Dr. Hauschka uses clover blossom honey and beeswax in its Regenerating range. The German company keeps its own beehives in its bucolic biodynamic medicinal plant garden, and former USA CEO Susan Kurz left the company to found Bee Conscious, a non-profit that helps honey bee survival.

Ancient knowledge about the benefits of honey may now be backed up by modern scientific studies, but recent research is indicating how the raw material may be used in the future.

“Honey is almost the perfect ingredient to use in skincare. [It’s] 100 per cent natural and has superior moisturisation properties,” says Leigh Kite, general manager of personal care at Comvita.

“However, at Comvita we know that women want more from their daily skincare than just moisturising. This has been the inspiration for our team of scientists to research a range of honey types from different geographical regions in New Zealand to identify the honey that best prevents the skin from ageing prematurely.”

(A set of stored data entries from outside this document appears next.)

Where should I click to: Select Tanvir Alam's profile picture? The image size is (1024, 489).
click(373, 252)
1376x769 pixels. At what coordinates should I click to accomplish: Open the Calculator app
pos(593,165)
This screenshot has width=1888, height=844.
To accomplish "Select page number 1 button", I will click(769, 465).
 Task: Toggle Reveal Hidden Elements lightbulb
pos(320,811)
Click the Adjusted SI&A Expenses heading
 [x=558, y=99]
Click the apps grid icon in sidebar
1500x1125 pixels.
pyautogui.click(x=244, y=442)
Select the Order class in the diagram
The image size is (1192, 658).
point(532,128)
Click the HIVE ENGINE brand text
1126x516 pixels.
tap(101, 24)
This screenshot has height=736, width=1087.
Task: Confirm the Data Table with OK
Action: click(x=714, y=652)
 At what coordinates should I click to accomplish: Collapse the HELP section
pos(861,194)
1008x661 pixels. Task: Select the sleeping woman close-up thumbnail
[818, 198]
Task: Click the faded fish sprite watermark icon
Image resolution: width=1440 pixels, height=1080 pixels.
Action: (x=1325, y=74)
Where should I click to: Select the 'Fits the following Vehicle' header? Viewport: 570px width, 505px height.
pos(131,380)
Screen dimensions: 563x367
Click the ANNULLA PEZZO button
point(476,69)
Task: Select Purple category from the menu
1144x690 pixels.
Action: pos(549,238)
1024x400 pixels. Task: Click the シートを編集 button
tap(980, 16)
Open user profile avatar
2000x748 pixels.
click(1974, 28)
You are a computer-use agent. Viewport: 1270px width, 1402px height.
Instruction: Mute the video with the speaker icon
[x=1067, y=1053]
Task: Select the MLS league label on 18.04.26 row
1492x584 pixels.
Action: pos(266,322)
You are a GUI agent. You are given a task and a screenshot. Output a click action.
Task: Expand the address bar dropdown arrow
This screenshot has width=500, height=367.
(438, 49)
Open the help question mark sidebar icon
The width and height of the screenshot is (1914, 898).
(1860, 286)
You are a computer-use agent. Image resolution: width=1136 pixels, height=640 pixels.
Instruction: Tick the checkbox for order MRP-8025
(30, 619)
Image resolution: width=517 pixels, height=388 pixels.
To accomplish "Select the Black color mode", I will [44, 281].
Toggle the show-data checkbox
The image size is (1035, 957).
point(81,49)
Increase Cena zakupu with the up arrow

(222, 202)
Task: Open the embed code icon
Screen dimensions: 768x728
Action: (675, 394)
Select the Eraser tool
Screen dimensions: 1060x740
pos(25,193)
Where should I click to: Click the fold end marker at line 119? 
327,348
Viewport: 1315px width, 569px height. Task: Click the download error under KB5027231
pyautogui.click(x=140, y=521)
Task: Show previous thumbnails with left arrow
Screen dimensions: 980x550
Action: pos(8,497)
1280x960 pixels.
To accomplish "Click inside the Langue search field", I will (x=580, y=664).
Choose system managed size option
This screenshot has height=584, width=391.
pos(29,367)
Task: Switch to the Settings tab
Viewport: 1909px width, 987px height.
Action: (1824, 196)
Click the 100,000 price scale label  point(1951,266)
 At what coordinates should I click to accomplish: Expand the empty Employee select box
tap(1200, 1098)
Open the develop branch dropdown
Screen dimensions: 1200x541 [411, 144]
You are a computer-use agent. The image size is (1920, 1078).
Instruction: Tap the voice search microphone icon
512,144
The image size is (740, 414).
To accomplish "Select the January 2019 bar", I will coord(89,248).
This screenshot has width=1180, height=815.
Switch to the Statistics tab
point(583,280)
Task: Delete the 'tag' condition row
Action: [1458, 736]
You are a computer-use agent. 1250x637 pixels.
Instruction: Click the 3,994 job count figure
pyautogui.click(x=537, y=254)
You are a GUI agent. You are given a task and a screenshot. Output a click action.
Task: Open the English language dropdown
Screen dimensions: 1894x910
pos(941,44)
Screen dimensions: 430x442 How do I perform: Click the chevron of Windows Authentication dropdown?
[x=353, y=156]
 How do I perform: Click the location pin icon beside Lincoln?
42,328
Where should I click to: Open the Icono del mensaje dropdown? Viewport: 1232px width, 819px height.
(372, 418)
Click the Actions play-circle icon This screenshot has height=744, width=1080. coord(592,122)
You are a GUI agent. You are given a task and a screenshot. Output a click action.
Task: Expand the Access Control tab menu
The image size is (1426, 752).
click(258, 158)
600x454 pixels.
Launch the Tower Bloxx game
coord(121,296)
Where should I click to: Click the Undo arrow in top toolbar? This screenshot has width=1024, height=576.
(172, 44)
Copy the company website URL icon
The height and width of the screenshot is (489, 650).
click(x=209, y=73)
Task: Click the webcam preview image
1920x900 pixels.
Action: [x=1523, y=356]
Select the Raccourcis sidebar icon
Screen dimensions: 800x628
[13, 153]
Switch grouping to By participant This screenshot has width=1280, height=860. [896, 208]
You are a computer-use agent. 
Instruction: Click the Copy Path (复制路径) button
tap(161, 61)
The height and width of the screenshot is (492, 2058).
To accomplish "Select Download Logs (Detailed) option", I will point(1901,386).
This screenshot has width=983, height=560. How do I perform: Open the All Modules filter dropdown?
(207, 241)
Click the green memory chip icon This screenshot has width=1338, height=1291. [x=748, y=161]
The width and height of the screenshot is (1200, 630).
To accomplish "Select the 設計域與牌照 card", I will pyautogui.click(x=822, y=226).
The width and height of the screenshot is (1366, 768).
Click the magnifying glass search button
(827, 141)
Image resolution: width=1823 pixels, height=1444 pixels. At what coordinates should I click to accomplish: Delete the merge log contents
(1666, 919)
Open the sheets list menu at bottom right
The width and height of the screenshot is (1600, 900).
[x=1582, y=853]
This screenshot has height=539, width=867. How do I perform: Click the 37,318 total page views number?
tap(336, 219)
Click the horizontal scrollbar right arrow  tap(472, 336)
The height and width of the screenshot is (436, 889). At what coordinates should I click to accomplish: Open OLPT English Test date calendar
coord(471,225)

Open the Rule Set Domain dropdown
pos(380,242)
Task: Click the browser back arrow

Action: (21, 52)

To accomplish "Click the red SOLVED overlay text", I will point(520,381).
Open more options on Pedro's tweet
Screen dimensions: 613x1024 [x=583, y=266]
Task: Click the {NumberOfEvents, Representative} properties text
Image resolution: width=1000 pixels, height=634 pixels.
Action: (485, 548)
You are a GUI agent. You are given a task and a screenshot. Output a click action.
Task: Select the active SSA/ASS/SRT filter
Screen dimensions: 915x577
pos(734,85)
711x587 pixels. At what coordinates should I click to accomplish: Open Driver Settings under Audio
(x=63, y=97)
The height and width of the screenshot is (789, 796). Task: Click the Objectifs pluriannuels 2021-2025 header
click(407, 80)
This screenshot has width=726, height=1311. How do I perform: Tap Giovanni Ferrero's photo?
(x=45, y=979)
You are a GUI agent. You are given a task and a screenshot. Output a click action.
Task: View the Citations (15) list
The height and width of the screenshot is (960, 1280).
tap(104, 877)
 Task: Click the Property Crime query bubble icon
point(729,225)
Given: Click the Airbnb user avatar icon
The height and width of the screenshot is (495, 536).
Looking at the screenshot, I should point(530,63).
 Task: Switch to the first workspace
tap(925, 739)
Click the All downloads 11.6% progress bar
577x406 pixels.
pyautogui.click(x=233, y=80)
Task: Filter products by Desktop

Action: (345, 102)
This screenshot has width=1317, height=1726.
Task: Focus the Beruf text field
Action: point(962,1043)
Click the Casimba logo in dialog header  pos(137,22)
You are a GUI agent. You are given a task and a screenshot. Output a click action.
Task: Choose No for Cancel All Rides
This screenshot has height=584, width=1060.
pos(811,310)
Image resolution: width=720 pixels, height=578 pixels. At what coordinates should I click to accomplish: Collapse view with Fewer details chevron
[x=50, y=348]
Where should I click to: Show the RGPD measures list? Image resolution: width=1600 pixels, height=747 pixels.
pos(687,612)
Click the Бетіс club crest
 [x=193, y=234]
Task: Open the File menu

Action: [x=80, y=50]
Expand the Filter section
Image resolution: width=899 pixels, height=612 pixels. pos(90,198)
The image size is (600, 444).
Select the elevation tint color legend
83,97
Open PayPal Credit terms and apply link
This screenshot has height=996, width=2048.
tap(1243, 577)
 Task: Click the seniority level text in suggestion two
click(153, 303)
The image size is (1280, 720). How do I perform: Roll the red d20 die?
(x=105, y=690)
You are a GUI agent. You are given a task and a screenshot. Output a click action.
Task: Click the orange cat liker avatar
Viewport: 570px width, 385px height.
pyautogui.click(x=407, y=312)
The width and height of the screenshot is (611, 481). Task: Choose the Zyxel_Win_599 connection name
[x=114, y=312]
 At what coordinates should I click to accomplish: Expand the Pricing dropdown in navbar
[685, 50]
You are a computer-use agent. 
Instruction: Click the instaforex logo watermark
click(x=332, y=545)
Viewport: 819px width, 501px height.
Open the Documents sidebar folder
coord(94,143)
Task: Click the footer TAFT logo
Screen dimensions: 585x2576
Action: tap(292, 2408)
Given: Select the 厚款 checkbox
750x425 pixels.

Taken from hives in the far north of New Zealand, Comvita’s HUNIXA® skincare range contains
a blend of manuka honey that is said to inhibit the enzymes that degrade collagen fibres in the skin. As cosmetic scientists further their understanding of the potential of this wonder ingredient, it seems we
are set to fall in love with honey on a whole new level.

So the next time you’re searching for a miracle beauty product, the best place to start may be in your kitchen cupboard. Just remember to thank the bees for their efforts.

Bee facts

• One honey bee produces less than half a teaspoon of honey in her life.

• There are around 22,000 species of bee.

• A prehistoric limestone cave painting found in Valencia, Spain, believed to be up to 8000 years old, shows early evidence of humans gathering wild honey.

• New Zealand had no honey until European settlement, as the native bee is solitary. Settlers introduced the European honey bee in the mid-1800s to pollinate introduced plants.

• There are many native species of bee in Australia, many of which are stingless and usually produce small harvests of honey. This bush honey was collected for food by the Aborigines, but in the early 1800s the honey bee Apis mellifera was brought over by settlers to pollinate introduced plants. The introduced bees make an excess of honey, which can be partly removed without harming the colony, according to Douglas Purdie of Urban Beehive.

• In April this year, the EU voted to impose a two-year restriction on three neonicotinoid “nerve agent” pesticides that are commonly sprayed on flowering plants. The European Food Safety Agency has found that these pesticides pose unacceptable risks to bees, while Greenpeace says they damage bees’ nervous systems leading to disorientation and death. France and Italy have suspended some use of neonicotinoid pesticides, but they’re still widely used in the US, Australia and New Zealand.

• The varroa mite is a parasite that sucks the blood of honey bees and causes deformities, disease and death. It is widespread on all continents, save Australia, and has caused mass destruction of colonies. The mites are now showing signs of resistance to common chemical treatments, and scientists at organisations such as the Bees Downunder foundation are working to create new strains of honeybees with inbuilt protection against the mite. See

DIY honey cosmetics

Cleanser: A honey-based facial cleanser credited in the New York Times to Dr Eva Crane, bee expert and founder of the International Bee Research Association advises: “Dissolving two tablespoons of honey in two tablespoons of water, then adding six more tablespoons of water”.

Mask: Professor Peter Molan advises mixing two-thirds butter or coconut oil with one-third  honey to create a moisturising honey mask, as prescribed by ancient Egyptians as the perfect fat-to-honey ratio for avoiding stickiness.

Lip balm:The book and BBC TV series Grow Your Own Drugs by James Wong (Collins, 2009) has this easy lip balm recipe. Warm 250ml almond oil in a glass bowl over a pan of hot water and add two to three tablespoons of beeswax, stirring continuously. Once dissolved, add one teaspoon runny honey, one teaspoon vitamin E oil and one teaspoon aloe vera gel, stirring all the time. Pour into a small sterilised balm jar and cap tightly. It will keep for six months.